Silveira, M. L., F. M. Quintela, S. Huckembeck & D. Loebmann

In Issues 2020

Home range in freshwater turtles and tortoises: implications for conservation. pp. 48-56

Abstract. Use of space refers to the quantity and quality of habitat exploitation by animals in a certain locality. While quantity is the area of space used by the animal for its activities, quality refers to the locale and manner in which the animal selects its home range. Both parameters are of crucial importance in driving species distribution and abundance. Testudines are distributed across diverse regions, including areas under severe anthropogenic pressure, and many species are threatened, mainly due to habitat loss and overexploitation.
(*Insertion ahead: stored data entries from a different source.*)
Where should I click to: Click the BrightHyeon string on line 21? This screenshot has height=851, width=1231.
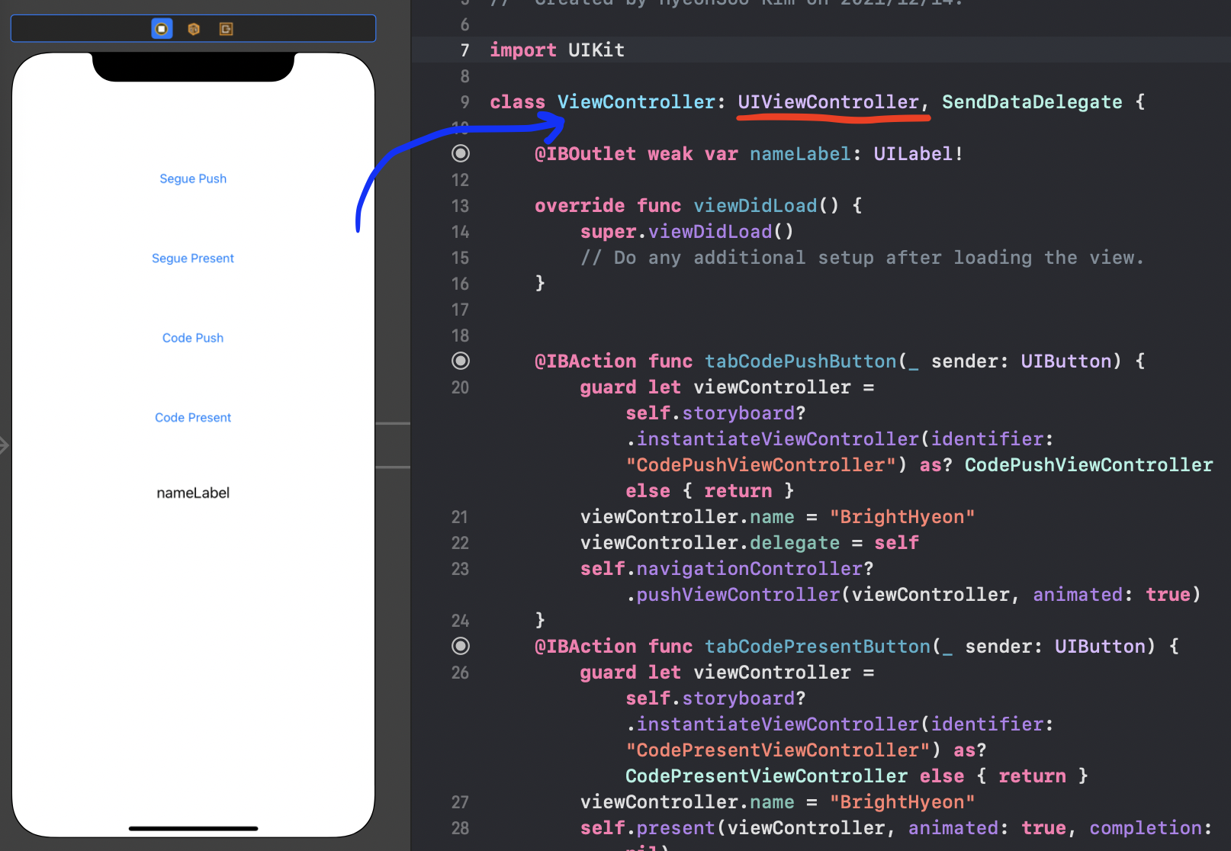click(x=902, y=516)
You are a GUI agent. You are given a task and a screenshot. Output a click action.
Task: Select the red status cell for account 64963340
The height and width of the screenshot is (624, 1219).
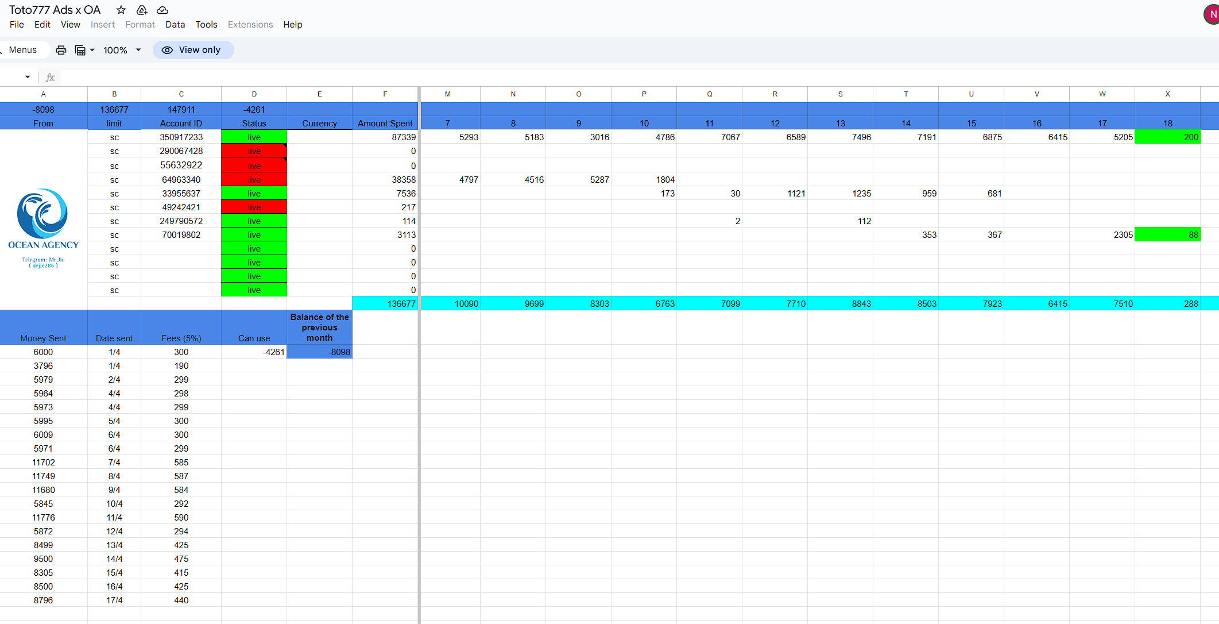coord(254,180)
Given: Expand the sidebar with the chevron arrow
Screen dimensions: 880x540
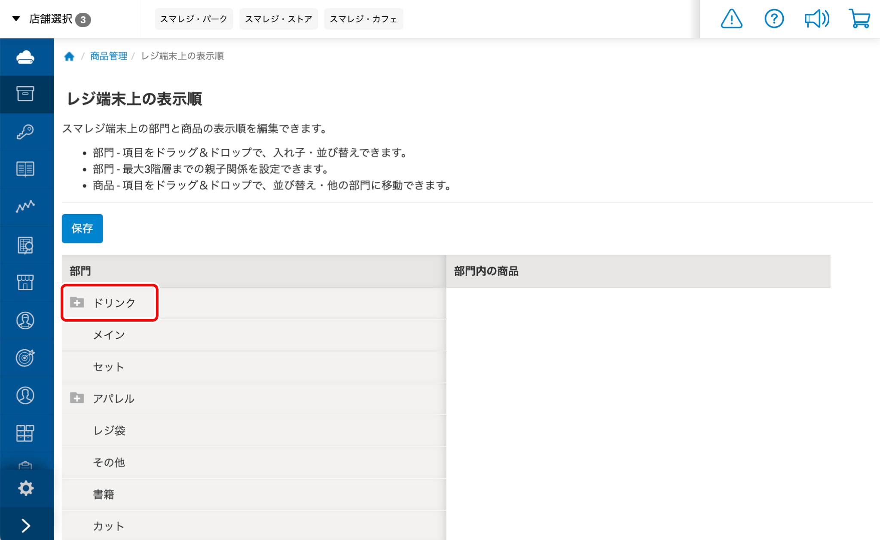Looking at the screenshot, I should [x=26, y=525].
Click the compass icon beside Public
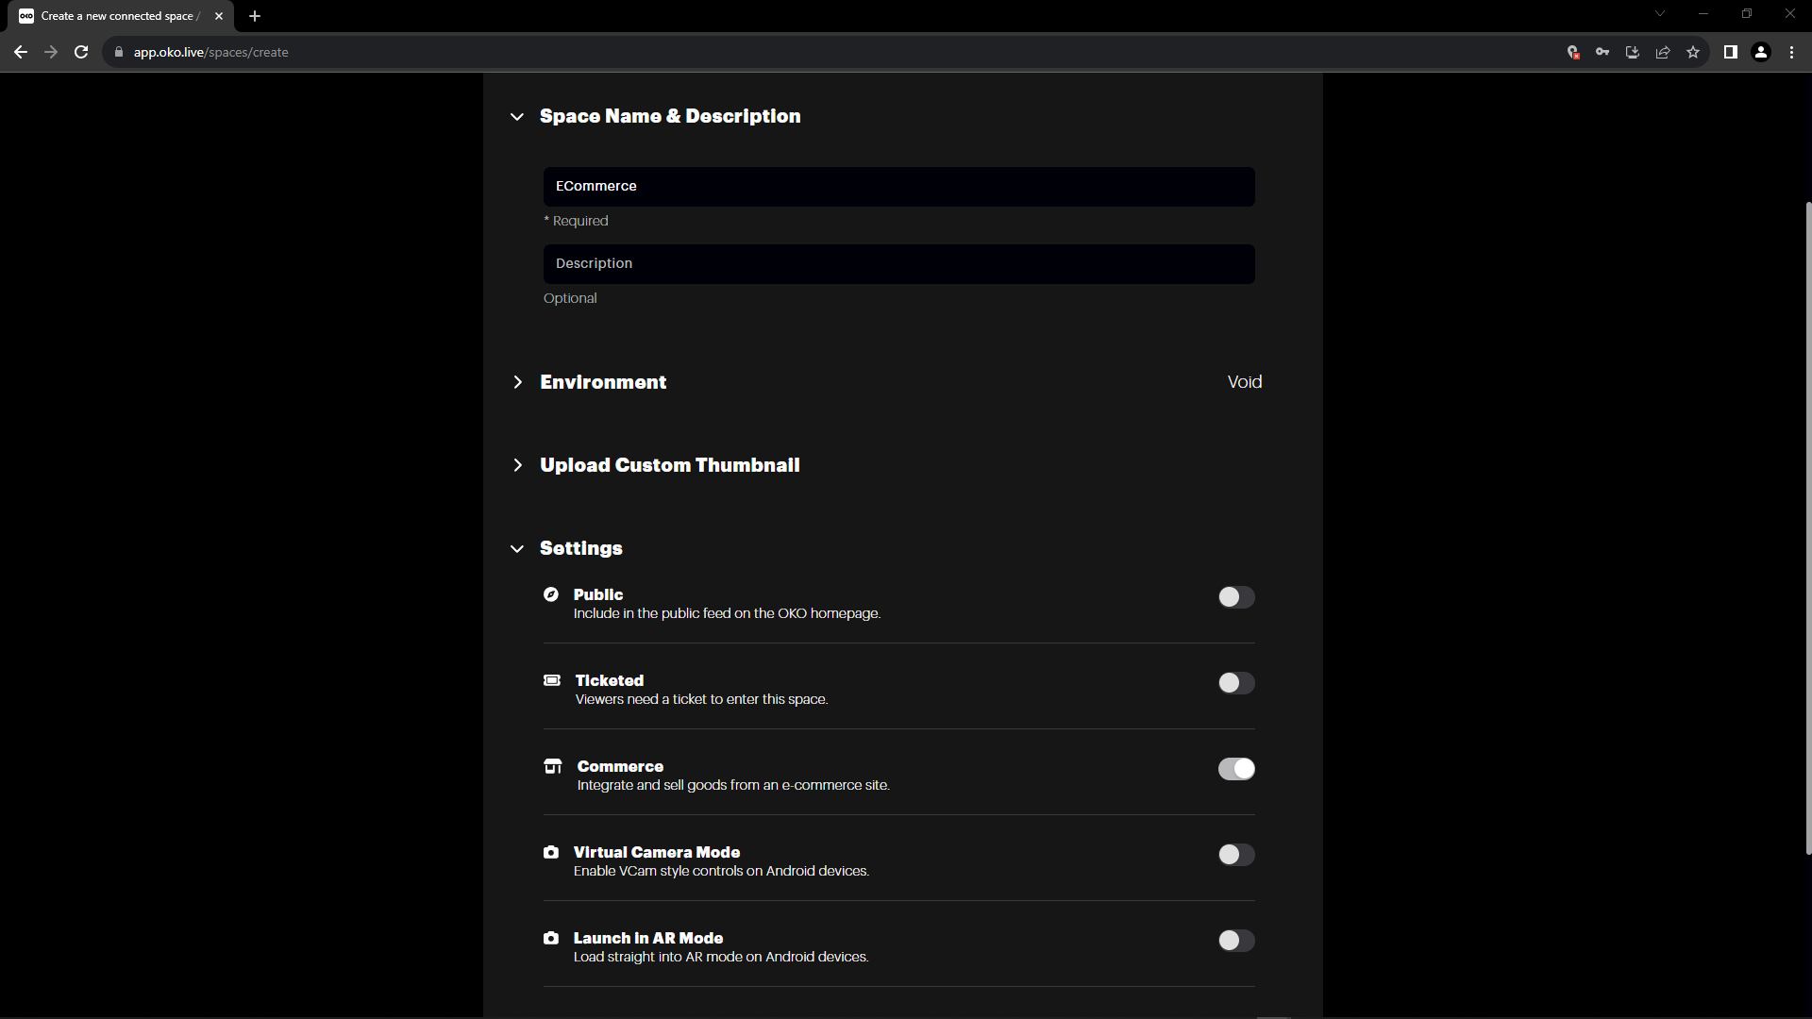This screenshot has width=1812, height=1019. (551, 594)
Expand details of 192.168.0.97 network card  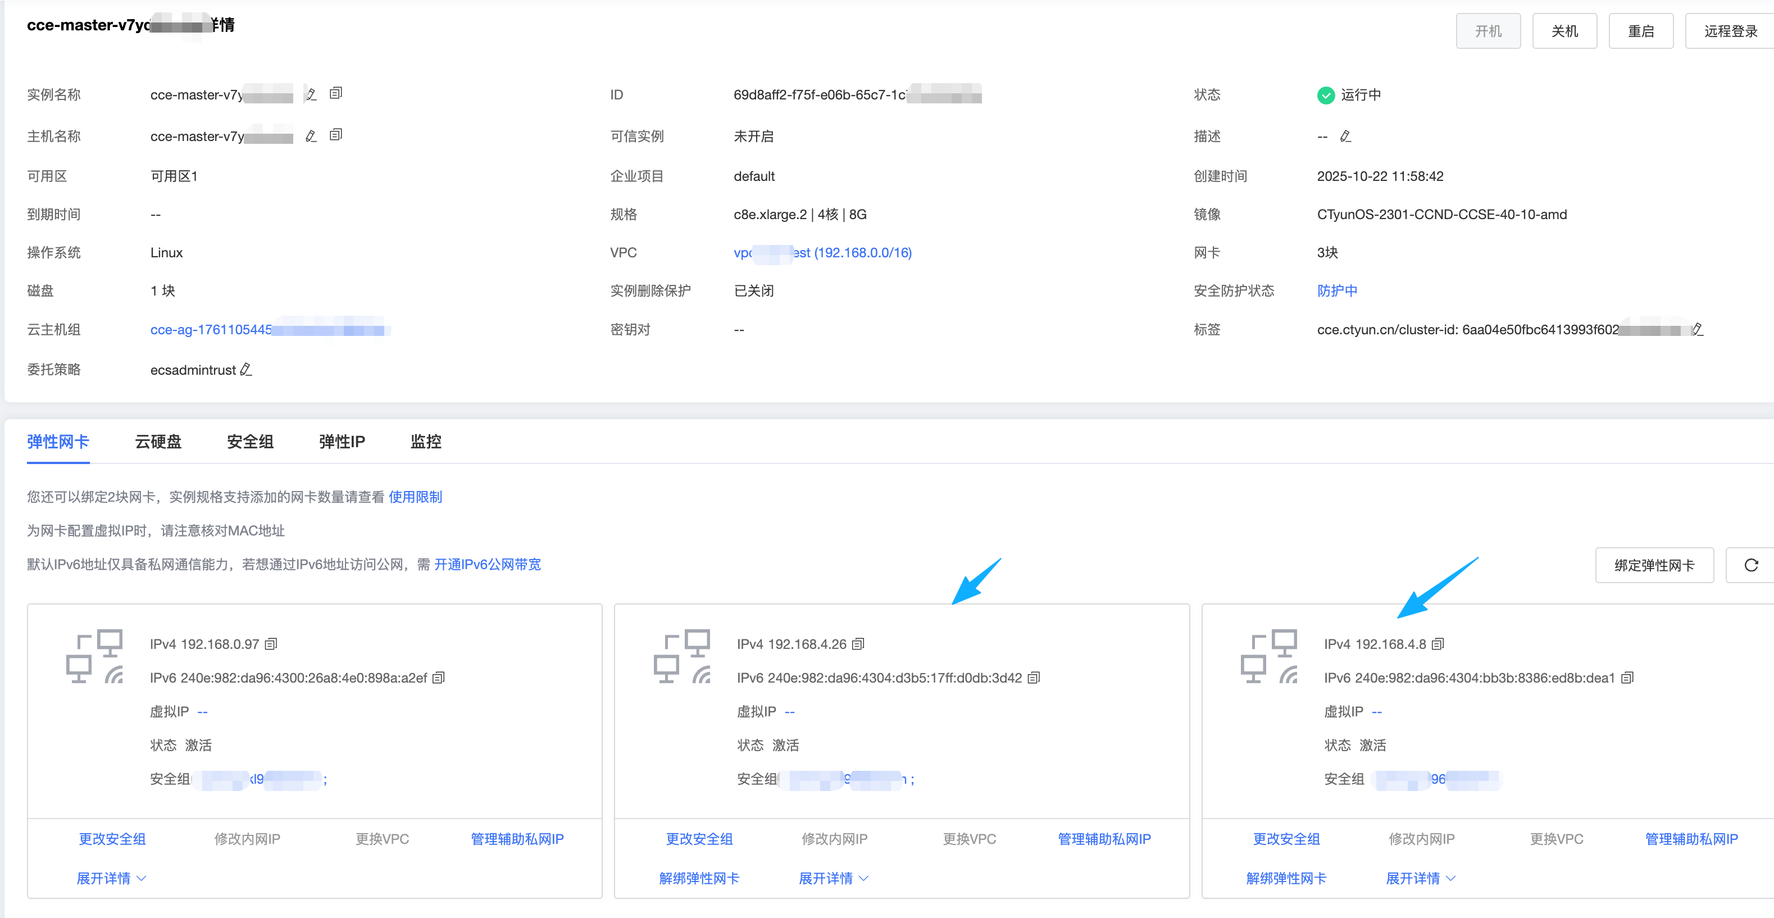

We reviewed scientific literature published between 1995 and 2016 to assess taxonomic and geographic patterns in home ranges of freshwater and terrestrial chelonians based on biological and ecological characteristics and conservation status. We examined the trait “home range size”, as well as its relationships with intrinsic and extrinsic factors (sex, diet, carapace size, habitat and study zone) and species-specific conservation status. Many of the reviewed studies focus on the Nearctic region, and Emydidae is the most commonly studied family. We found great variation in the home range sizes of species within the same family. Diet was identified as the main driver of home range size. Sex, carapace size, habitat and study zone were not significant as predictors of home range size. Conservation status does not seem to represent a factor driving the assessed studies since the number of investigations concerning threatened and non-threatened species was similar. Home range sizes of threatened species were significantly lower than those of non-threatened species. We recommend priority be applied on information gathering and defining conservation strategies for species in undersampled areas threatened by habitat loss.

Key words. Testudines, conservation status, home range size, movement, non-marine turtles, spatial ecology.